%%

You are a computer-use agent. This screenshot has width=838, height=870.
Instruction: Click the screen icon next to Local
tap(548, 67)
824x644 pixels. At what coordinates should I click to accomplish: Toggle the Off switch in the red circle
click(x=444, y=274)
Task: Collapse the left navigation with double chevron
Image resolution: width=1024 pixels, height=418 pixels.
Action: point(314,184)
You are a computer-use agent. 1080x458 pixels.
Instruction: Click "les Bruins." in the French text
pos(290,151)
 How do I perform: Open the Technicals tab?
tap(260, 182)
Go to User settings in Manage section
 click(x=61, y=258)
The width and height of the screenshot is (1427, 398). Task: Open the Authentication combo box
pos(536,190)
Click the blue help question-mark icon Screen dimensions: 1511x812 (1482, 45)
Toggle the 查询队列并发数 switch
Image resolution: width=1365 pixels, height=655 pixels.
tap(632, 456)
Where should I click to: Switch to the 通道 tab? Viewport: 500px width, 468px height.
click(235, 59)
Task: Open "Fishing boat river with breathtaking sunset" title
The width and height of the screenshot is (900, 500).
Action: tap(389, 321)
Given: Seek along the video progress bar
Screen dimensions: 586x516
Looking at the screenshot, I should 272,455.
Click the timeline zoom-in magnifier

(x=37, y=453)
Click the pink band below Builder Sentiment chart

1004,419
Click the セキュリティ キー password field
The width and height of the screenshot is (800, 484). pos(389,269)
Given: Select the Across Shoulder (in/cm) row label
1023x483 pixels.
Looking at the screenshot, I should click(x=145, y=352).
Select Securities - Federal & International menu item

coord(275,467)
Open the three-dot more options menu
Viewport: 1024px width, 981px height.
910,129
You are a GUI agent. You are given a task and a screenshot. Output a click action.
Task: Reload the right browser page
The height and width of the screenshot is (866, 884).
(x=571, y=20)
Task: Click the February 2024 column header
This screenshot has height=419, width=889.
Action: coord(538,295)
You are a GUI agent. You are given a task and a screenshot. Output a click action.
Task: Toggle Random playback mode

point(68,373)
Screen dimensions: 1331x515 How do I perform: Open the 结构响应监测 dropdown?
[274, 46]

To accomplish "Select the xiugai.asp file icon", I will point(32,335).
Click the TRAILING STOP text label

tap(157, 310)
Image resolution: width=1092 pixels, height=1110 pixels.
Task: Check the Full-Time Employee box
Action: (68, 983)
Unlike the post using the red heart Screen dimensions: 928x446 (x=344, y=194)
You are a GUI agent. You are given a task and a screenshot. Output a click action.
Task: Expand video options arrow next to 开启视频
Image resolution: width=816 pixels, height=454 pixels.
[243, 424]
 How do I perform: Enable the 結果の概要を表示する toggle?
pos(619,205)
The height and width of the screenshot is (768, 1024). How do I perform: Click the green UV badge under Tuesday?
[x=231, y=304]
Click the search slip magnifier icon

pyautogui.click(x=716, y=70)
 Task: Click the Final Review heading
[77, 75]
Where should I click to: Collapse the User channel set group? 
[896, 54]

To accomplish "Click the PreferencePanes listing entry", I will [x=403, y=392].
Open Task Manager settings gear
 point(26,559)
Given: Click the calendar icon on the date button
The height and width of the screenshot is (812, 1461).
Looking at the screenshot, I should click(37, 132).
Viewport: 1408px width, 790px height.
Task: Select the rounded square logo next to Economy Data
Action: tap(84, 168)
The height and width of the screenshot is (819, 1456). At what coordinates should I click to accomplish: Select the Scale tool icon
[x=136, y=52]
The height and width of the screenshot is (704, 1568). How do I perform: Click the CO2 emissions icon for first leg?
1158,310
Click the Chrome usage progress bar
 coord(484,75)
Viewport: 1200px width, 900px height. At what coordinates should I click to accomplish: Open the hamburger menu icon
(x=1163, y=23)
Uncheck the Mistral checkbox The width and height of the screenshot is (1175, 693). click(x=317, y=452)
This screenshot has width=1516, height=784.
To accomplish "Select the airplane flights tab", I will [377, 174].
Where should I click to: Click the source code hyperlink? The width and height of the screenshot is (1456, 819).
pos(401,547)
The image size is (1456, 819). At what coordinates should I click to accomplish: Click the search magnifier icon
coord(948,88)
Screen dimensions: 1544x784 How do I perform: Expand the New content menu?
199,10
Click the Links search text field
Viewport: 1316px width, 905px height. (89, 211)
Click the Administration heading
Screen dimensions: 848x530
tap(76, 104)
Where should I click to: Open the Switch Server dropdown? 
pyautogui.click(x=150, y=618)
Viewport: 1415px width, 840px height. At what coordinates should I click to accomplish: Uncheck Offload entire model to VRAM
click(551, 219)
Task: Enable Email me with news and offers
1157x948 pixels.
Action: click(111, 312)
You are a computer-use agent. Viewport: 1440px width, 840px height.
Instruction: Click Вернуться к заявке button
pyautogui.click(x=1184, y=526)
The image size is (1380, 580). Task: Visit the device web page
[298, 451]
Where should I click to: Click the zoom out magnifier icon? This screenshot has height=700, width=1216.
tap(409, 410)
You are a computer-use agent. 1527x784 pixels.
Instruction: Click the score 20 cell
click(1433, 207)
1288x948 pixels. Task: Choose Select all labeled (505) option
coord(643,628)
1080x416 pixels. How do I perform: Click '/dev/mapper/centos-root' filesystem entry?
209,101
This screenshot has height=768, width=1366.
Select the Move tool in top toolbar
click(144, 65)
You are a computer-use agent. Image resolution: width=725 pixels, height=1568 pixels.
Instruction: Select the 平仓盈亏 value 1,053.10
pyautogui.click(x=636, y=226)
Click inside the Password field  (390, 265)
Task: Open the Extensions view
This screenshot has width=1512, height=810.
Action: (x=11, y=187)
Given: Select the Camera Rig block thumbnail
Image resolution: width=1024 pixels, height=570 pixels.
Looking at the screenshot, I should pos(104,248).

%%

▸ What to work on
The line with "Instruction: Select the 平仓盈亏 value 1,053.10" marks where to start. Transcribe from there through the final line of the records, exactly and with nothing added.

▸ Reply
Instruction: Select the 平仓盈亏 value 1,053.10
pyautogui.click(x=636, y=226)
Click inside the Password field  (390, 265)
Task: Open the Extensions view
This screenshot has width=1512, height=810.
Action: (x=11, y=187)
Given: Select the Camera Rig block thumbnail
Image resolution: width=1024 pixels, height=570 pixels.
Looking at the screenshot, I should pos(104,248).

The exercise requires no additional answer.